Comment expliquer que les prévisions les plus sérieuses aient donné Harris gagnante dans le Wisconsin, le Michigan et la Pennsylvanie (trois Etats clés, ou swing states), mais également au sein du vote populaire? Il convient d’émettre l’idée que peu de sondages modélisaient correctement l’absentéisme démocrate, et croyaient, certainement, qu’il serait semblable à celui de 2020. Tout comme en 2016, c’est la méthode des instituts qui a été défaillante. Ces derniers n’ont que peu de fois posé la question «Irez-vous voter?» aux sondés.

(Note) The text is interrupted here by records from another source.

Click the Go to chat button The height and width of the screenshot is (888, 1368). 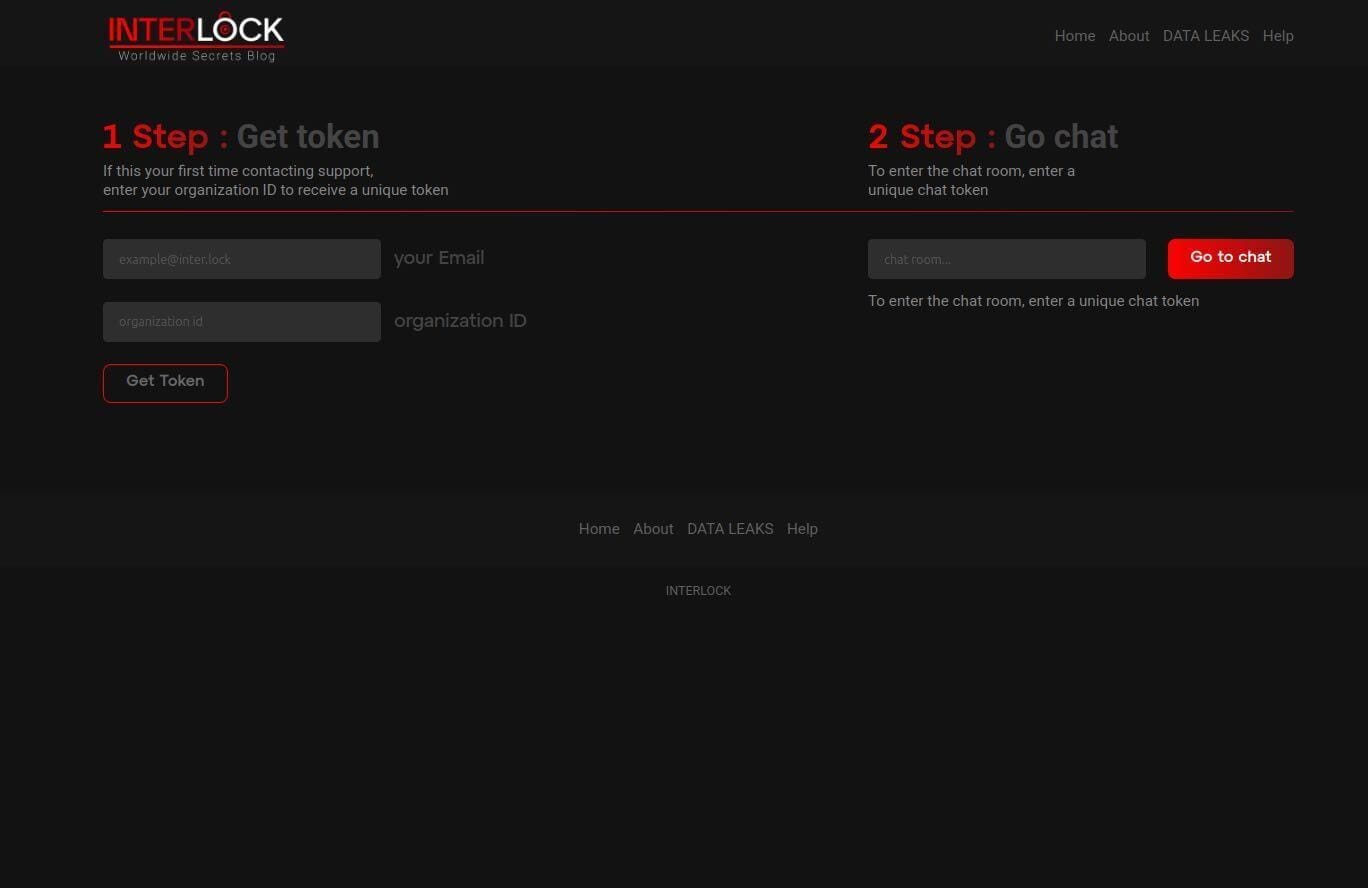pyautogui.click(x=1230, y=258)
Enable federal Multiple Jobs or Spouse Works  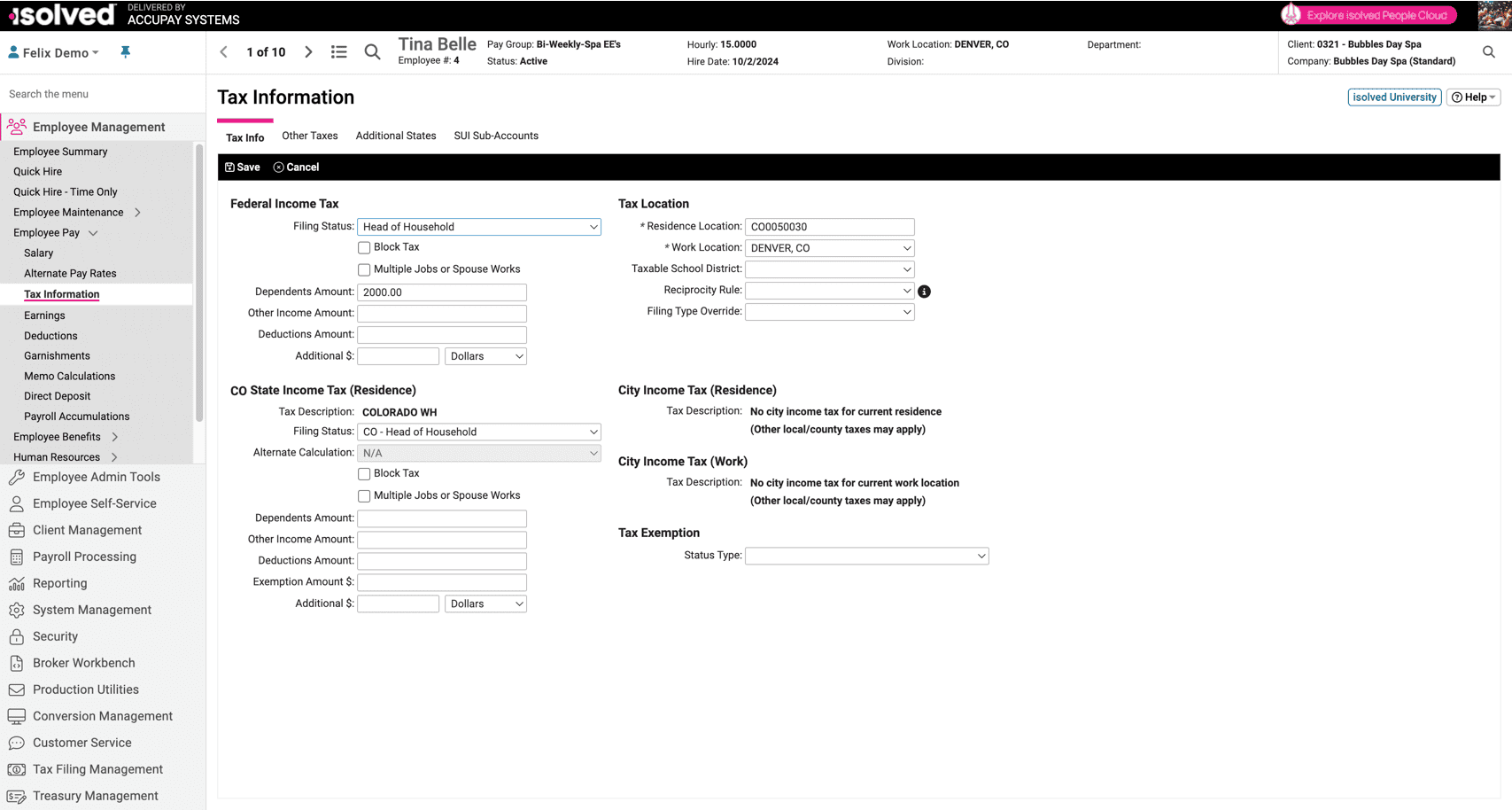[364, 269]
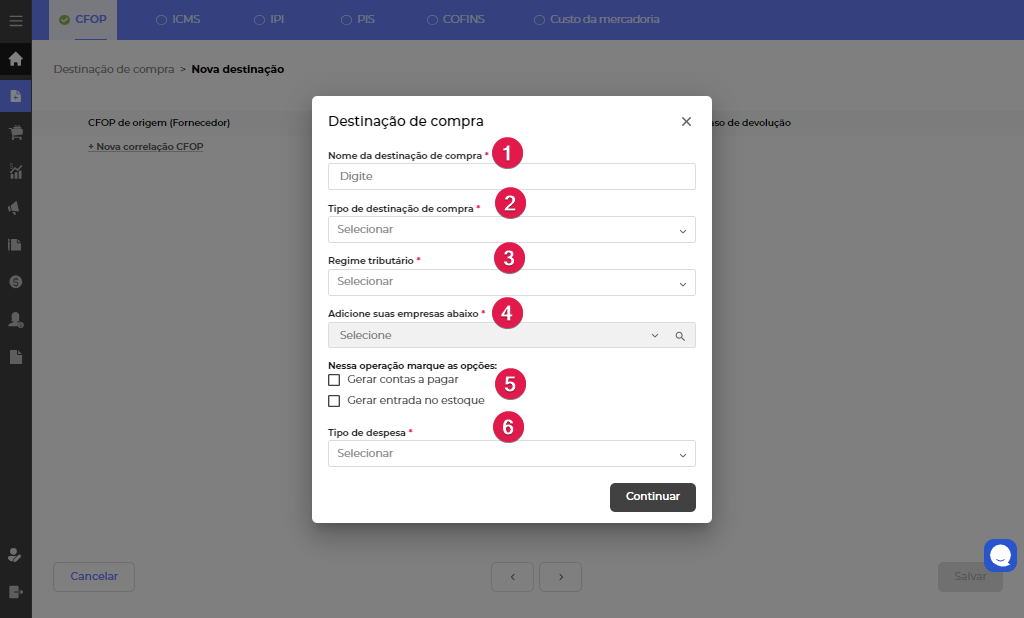Enable Gerar entrada no estoque checkbox

[334, 401]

Deux causes du ralliement à Trump
On a pu lire ici et là que les influenceurs influenceraient la campagne, en oubliant que les influenceurs n’influencent que les influençables. L’implication tardive de Barack Obama (ou même le soutien de Taylor Swift) dans la campagne de Kamala Harris est un signe parmi tant d’autres du sérieux avec lequel il faut considérer le phénomène Trump. Ce que le 44e président des Etats-Unis incarne, c’est à l’évidence ce que le 45e a su reprendre, et cela tient en une vérité simple: les Américains n’aiment pas la défaite. Cette idée transversale, chaque président le sait. Etre un perdant, et s’en plaindre, c’est systématiquement assurer son revers électoral, car à la pitié, ils préfèreront toujours le phantasme et l’envie.
Les billevesées idéologiques ont également leur part de responsabilité dans la direction du vote: à la surprise générale, la caricature peinte par les Démocrates du camp républicain ne convainc plus. Il convient d’observer que la part des minorités, pourtant chasse gardée de la gauche habituelle, a grandement évolué entre 2016 et 2024 au sein de l’électorat Trump. Le clientélisme politique démocrate s’essouffle, et les Noirs, Sud-Américains et autres communautés ont tendance à préférer l’universalité proposée par les Républicains à la caricature hystérique et essentialiste peinte par les démocrates.
Donald Trump n’a finalement pas fait que gagner une élection: il rend par ce coup de grâce, encore une fois, après la débâcle de 2016 et l’étrange surprise de 2020, les honneurs à un système dont il s’est juré d’être l’ennemi, à tort ou à raison. Et à chacune de ses victoires, ce n’est plus seulement un temps incertain qui se dessine, c’est avant tout un temps de désenchantement et de désillusion pour ceux chez qui les biais de confirmation et autres imbécilités sont légion.
Nabil Djarfi est diplômé en sciences politiques et relations internationales. Parisien de naissance, de cœur et de sang, il est genevois d’adoption.